Dr. Robert Max Holmes, a senior scientist at the Woods Hole Research Center, has been appointed Program Director of the Arctic System Science Program at the National Science Foundation (NSF) for up to two years. Dr. Holmes’ responsibilities will include grant management, making funding recommendations, and helping to chart the future direction of the Arctic System Science Program and NSF arctic research priorities in general. “Although we will miss Max’s day-to-day presence here at home,” said WHRC President Eric A. Davidson, “we are honored to lend him to NSF to strengthen their program. This is a key time for arctic research because of the rapid and pervasive effects of climate change there, which will likely also affect how fast the rest of the world warms.”
Dr. Holmes has been working in the Arctic for the past decade, analyzing the discharge and chemistry of large rivers and striving to understand how disturbances such as climate change impact the rivers and alter the transport of materials from land to ocean. Working with an international team of scientists on the Arctic Great Rivers Project, Dr. Holmes has been collecting water samples from the six largest rivers in the Arctic and transporting them to Woods Hole for chemical analysis.
The team has made fundamental advances in understanding land-ocean interactions in the Arctic and has “set the baseline” against which to judge future changes in the Arctic. The work illustrates varying components of the Arctic System, such as how the thawing of permafrost soils due to climate change contributes to the carbon transported by rivers from the land to the ocean. Dr. Holmes’ work on the biogeochemistry of large arctic rivers is leading to fundamental advances in the understanding of both land and ocean in the Arctic.

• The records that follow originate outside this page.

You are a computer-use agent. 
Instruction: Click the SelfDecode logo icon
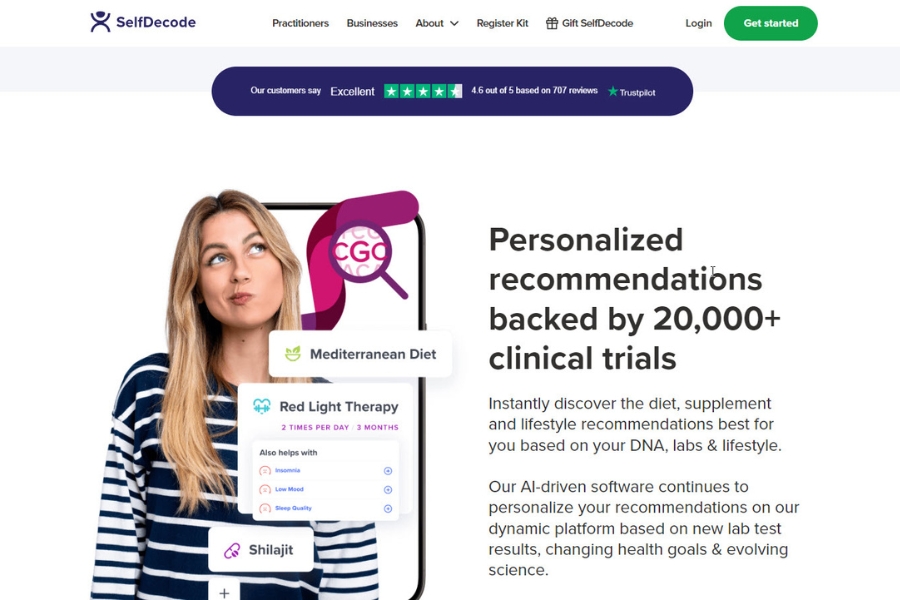pyautogui.click(x=100, y=22)
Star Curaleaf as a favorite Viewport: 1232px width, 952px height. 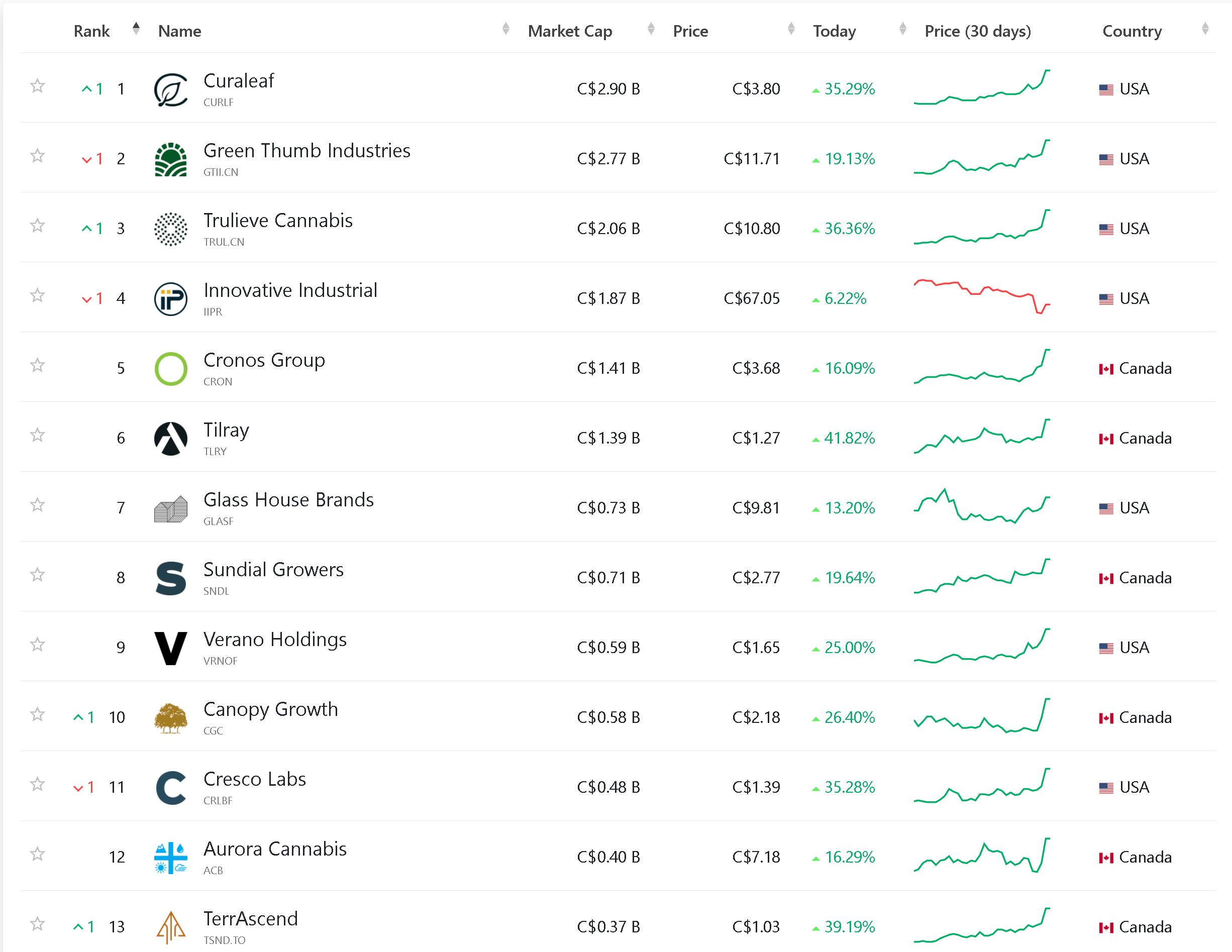[x=37, y=86]
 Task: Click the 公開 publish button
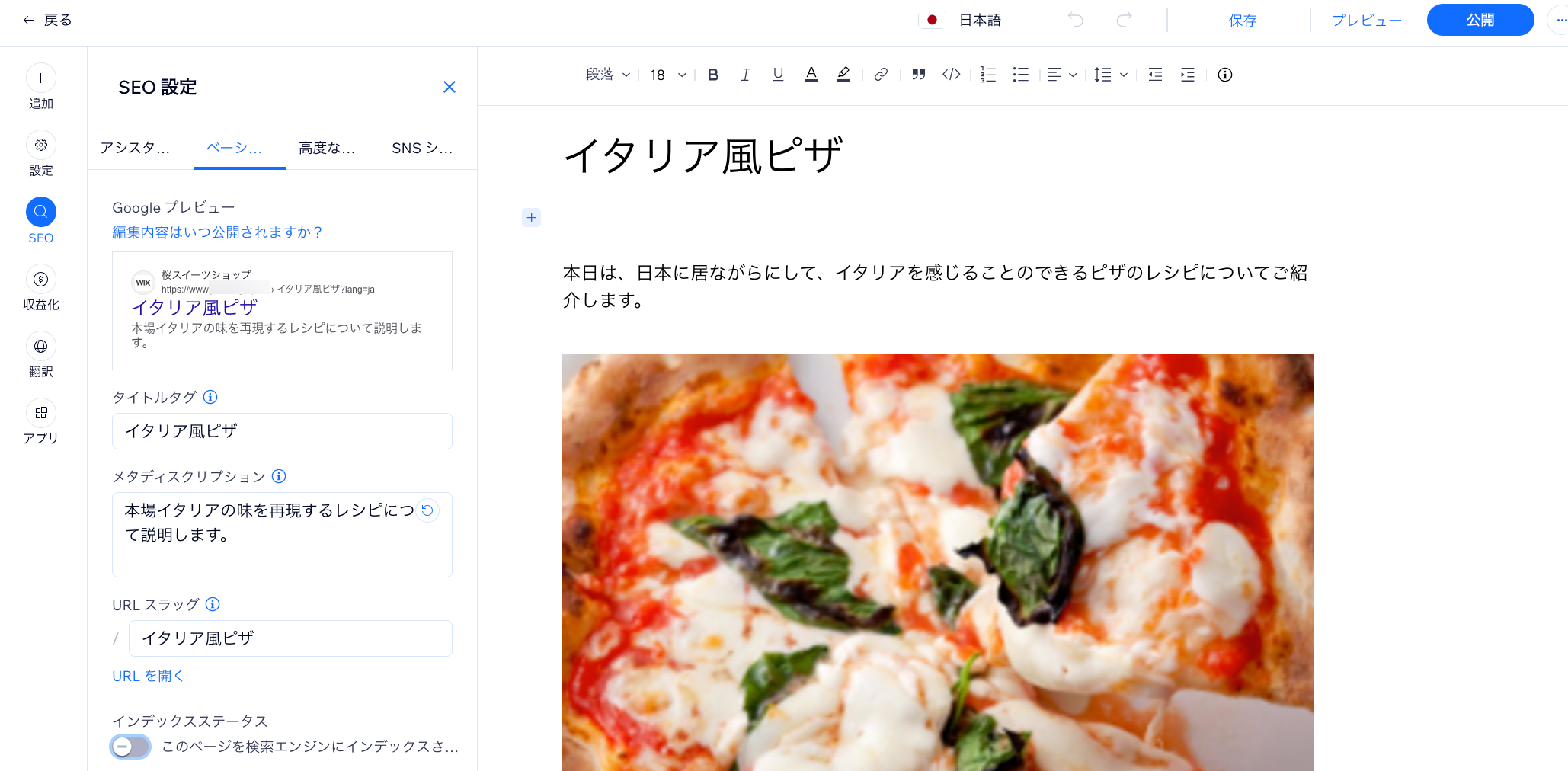click(x=1480, y=20)
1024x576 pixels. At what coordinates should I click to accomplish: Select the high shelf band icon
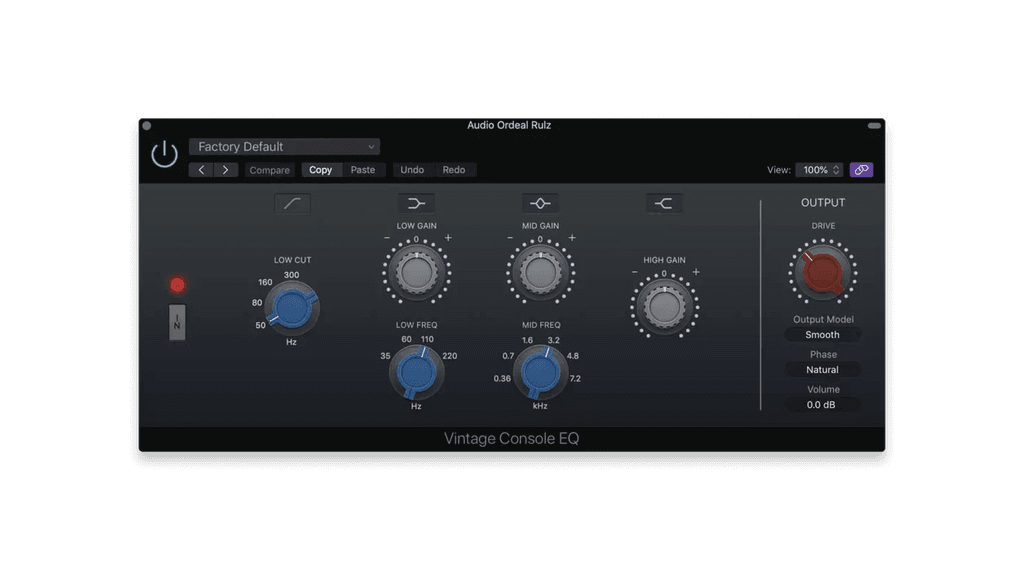click(x=664, y=202)
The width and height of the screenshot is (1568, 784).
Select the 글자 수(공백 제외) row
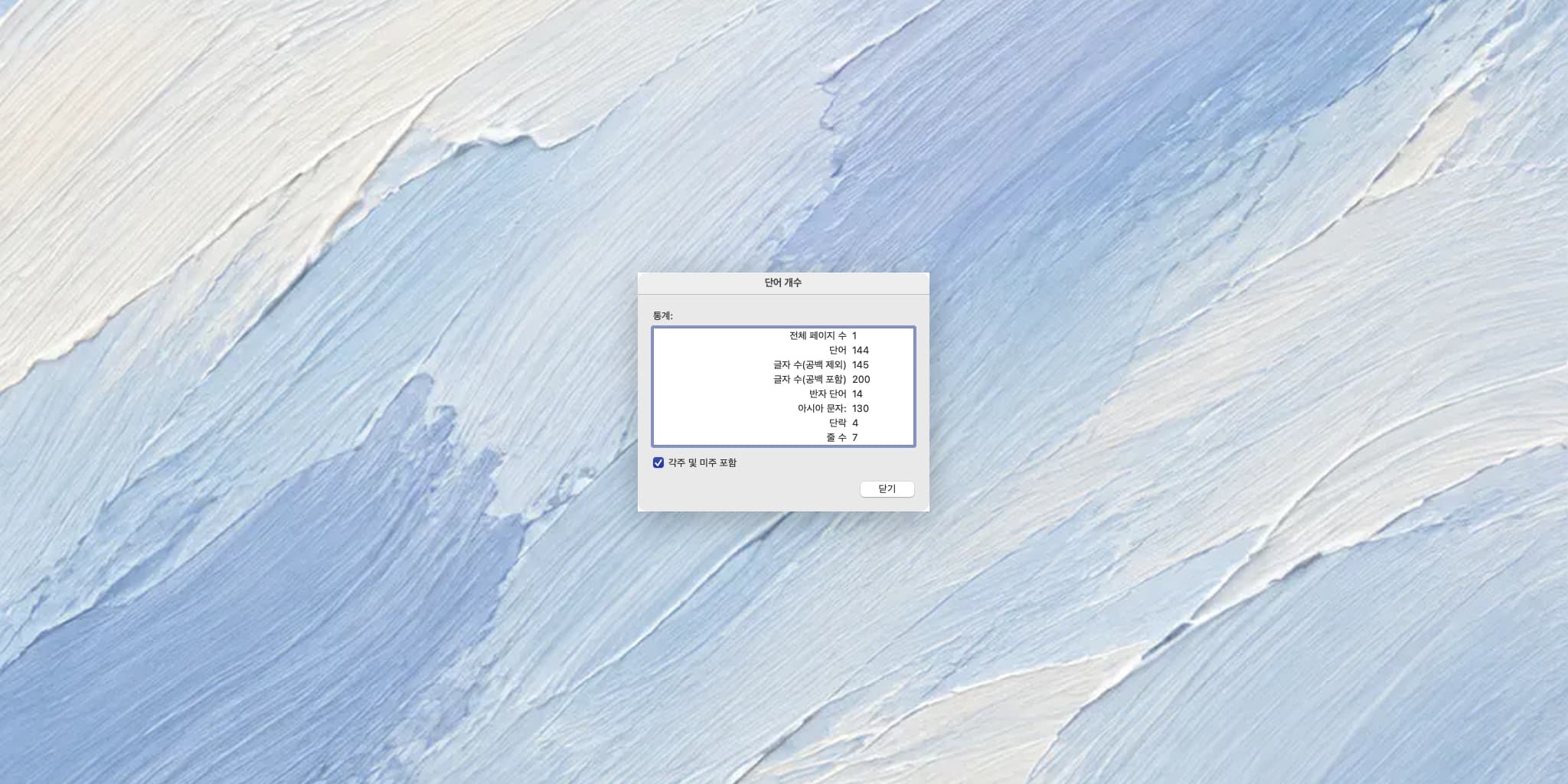pyautogui.click(x=783, y=364)
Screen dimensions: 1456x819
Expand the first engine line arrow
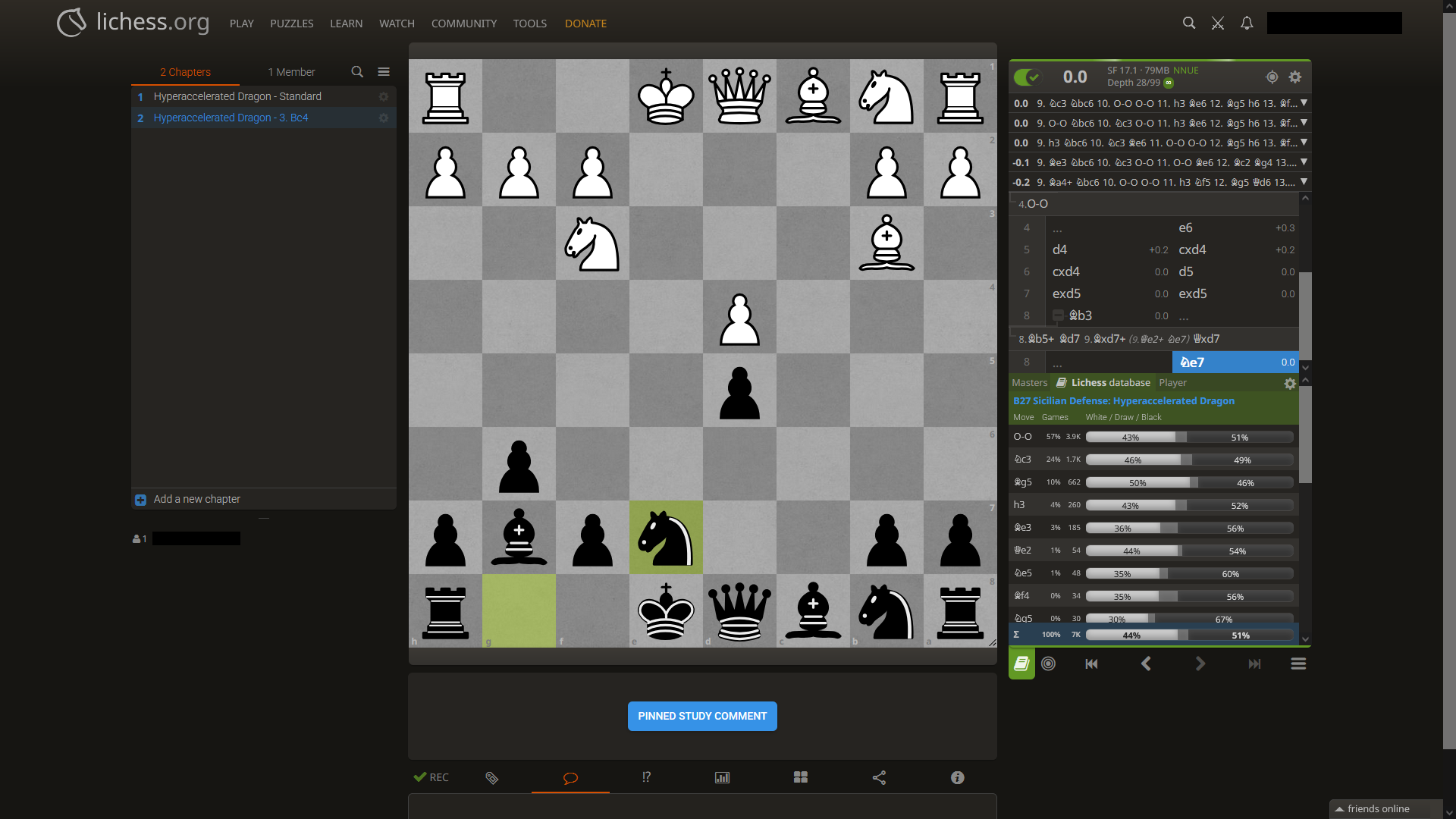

Dr. Holmes is an earth system scientist who received his Ph.D. from Arizona State University. He has been with WHRC since 2005 and has broad interests in the responses and feedbacks of coupled land-ocean systems to environmental and global change. Most of his current research focuses on large rivers and their watersheds and addresses how climate change and other disturbances are impacting the cycles of water and chemicals in the environment. Dr. Holmes has several ongoing projects in the Arctic (field sites in Russia, Canada, and Alaska) and has begun working in Africa and Asia (Congo, Ganges, Brahmaputra, and Yangtze watersheds). He has also studied desert streams in the southwestern United States, stream/riparian ecosystems in France, and estuaries in Massachusetts. He is strongly committed to integrating education and outreach into his research projects, particularly by exposing K-12 and undergraduate students to the excitement of scientific research.